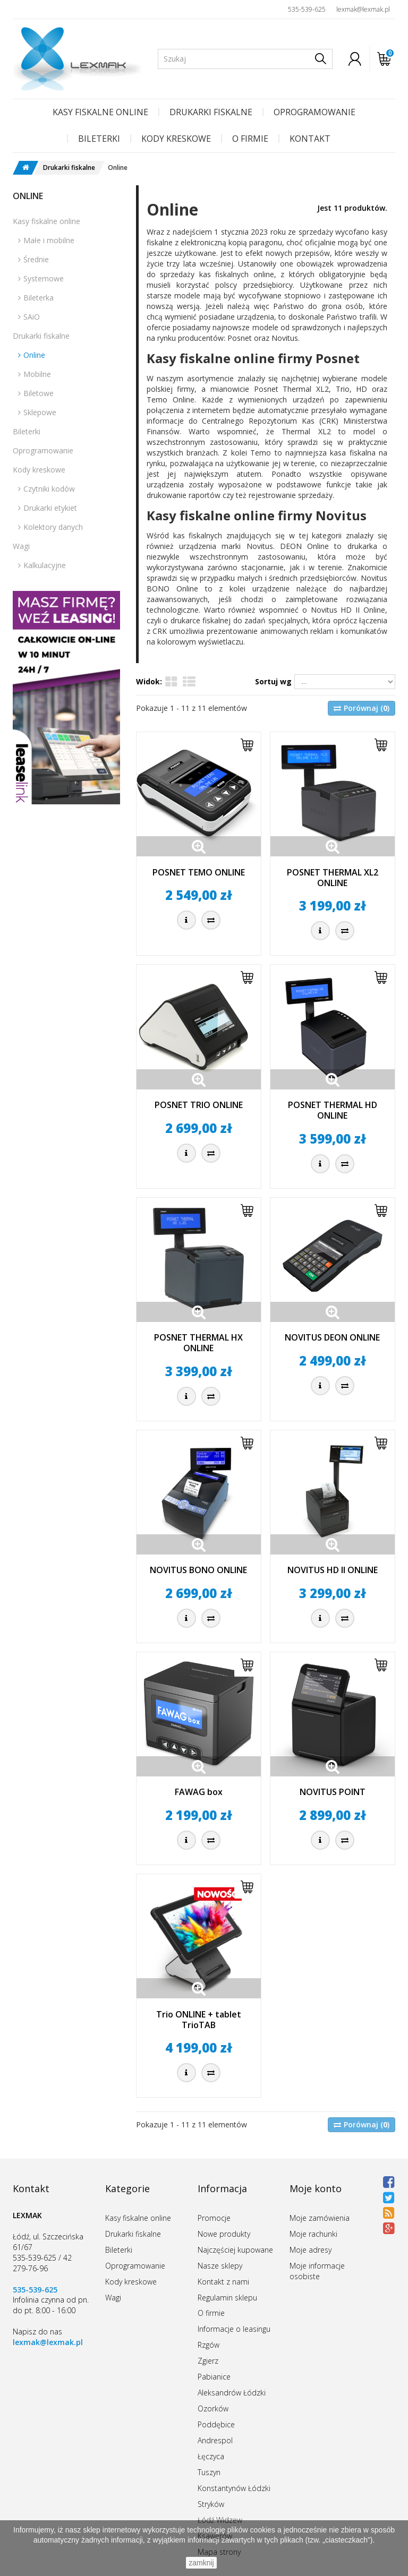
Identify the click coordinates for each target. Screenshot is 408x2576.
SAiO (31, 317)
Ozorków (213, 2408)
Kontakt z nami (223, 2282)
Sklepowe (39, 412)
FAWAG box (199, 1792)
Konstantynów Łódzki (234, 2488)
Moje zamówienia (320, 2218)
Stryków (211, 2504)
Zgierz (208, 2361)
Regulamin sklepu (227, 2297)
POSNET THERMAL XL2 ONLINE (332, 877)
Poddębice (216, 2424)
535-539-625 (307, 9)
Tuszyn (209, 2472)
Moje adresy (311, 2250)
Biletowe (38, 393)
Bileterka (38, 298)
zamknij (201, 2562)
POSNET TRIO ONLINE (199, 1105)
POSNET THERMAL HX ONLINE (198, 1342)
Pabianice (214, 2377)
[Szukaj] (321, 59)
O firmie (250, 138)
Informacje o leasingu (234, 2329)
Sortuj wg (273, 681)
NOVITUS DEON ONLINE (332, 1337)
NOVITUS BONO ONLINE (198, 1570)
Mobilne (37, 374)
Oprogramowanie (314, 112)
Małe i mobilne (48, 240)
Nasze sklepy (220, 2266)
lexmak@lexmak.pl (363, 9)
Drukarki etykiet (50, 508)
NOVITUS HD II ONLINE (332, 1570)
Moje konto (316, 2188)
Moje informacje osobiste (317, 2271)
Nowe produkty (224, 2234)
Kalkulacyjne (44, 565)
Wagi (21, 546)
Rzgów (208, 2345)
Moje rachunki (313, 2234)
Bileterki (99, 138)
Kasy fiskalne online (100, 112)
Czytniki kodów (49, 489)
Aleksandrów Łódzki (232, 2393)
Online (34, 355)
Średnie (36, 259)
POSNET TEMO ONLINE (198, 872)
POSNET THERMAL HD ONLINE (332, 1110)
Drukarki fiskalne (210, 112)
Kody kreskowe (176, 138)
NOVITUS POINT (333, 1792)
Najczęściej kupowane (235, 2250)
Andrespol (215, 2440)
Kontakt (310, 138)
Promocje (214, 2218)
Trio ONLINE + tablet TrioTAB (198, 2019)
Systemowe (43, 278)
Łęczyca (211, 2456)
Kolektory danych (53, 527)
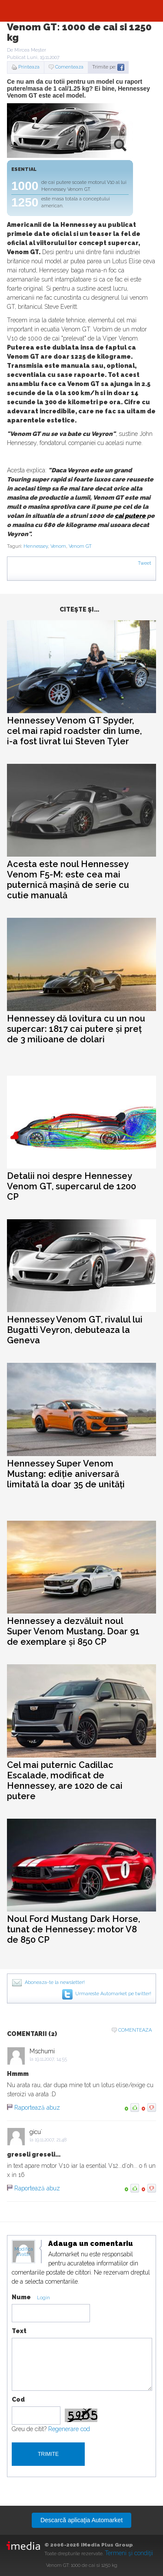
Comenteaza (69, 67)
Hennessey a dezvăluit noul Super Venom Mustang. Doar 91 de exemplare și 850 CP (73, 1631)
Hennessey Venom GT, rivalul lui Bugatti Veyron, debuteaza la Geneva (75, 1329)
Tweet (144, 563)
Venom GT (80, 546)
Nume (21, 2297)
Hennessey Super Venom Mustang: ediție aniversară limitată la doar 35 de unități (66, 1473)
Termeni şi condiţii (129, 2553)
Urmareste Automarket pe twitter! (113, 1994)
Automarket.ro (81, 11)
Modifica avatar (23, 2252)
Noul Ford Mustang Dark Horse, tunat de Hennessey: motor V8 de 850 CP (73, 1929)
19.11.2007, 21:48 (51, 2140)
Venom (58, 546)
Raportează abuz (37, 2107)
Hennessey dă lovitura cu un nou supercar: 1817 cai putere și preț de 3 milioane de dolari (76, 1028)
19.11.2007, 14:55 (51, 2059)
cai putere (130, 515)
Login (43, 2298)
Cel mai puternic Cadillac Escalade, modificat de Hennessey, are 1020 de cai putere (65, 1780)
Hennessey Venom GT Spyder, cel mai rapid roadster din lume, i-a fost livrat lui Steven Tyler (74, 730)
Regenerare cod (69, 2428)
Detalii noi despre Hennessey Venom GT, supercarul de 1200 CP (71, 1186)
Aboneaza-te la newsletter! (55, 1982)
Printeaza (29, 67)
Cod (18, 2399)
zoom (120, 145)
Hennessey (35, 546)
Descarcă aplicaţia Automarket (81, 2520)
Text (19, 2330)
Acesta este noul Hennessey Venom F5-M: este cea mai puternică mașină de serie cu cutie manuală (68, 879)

...

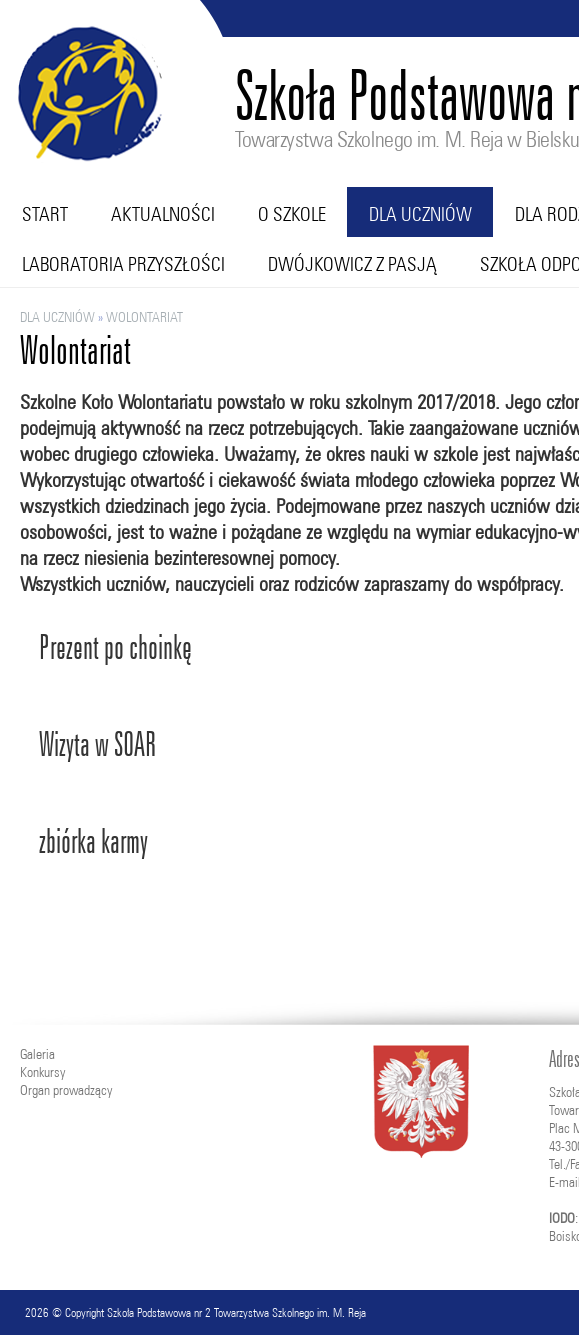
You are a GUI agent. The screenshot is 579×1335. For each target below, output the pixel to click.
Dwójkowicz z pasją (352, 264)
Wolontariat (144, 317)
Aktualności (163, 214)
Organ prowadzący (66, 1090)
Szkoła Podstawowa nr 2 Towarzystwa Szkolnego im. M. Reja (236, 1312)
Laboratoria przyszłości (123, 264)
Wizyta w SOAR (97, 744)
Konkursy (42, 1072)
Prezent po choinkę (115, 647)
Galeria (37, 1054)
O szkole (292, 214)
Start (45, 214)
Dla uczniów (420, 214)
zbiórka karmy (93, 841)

...

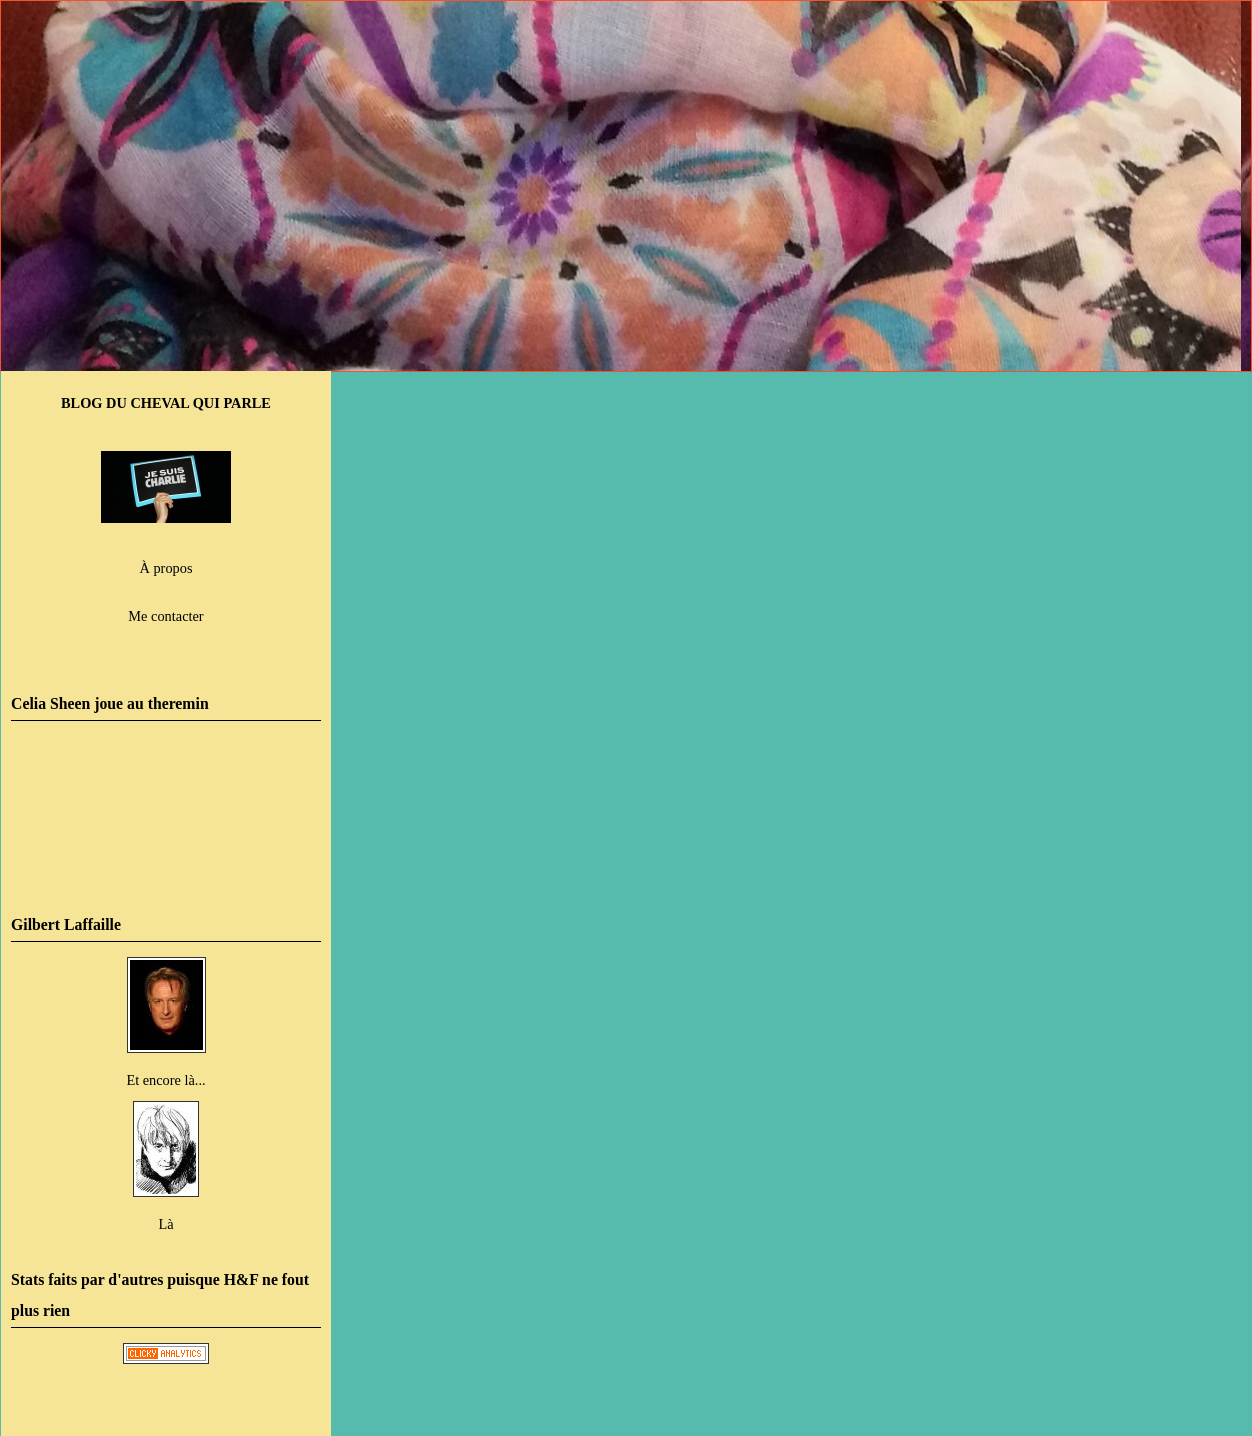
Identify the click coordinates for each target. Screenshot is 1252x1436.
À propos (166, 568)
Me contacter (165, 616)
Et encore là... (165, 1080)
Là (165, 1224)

# [Problem requirements]
Reproduce the entries from the line containing "Online (34, 355)" through the line containing "Systemowe (43, 278)", with both of those lines included.

# [Task response]
Online (34, 355)
Średnie (36, 259)
POSNET TEMO ONLINE (198, 872)
POSNET THERMAL HD ONLINE (332, 1110)
Drukarki fiskalne (210, 112)
Kody kreskowe (176, 138)
NOVITUS POINT (333, 1792)
Najczęściej kupowane (235, 2250)
Andrespol (215, 2440)
Kontakt (310, 138)
Promocje (214, 2218)
Trio ONLINE + tablet TrioTAB (198, 2019)
Systemowe (43, 278)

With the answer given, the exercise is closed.